START RECORDS

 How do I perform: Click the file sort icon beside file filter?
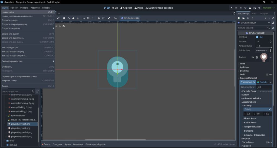point(37,92)
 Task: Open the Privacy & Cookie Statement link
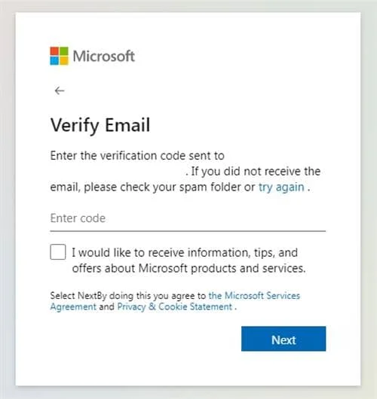[x=175, y=306]
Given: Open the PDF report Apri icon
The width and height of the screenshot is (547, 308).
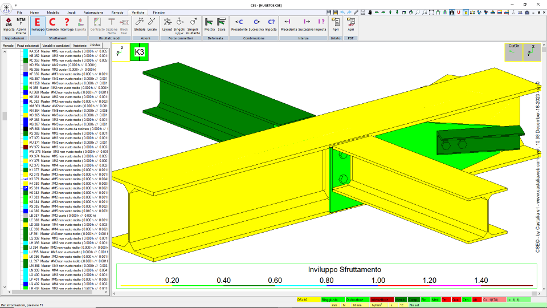Looking at the screenshot, I should pyautogui.click(x=350, y=25).
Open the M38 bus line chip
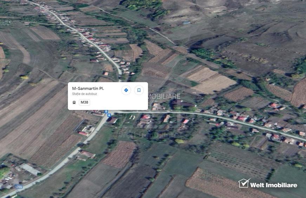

END RECORDS

▶ _DIRECTIONS_:
Take every record and copy it word for word, dropping the pictures.

▶ _WORKED SOLUTION_:
 How do I perform: Click the file sort icon beside file filter?
point(37,92)
 Task: Open the Privacy & Cookie Statement link
[x=175, y=306]
Given: Open the PDF report Apri icon
The width and height of the screenshot is (547, 308).
Looking at the screenshot, I should pyautogui.click(x=350, y=25).
Open the M38 bus line chip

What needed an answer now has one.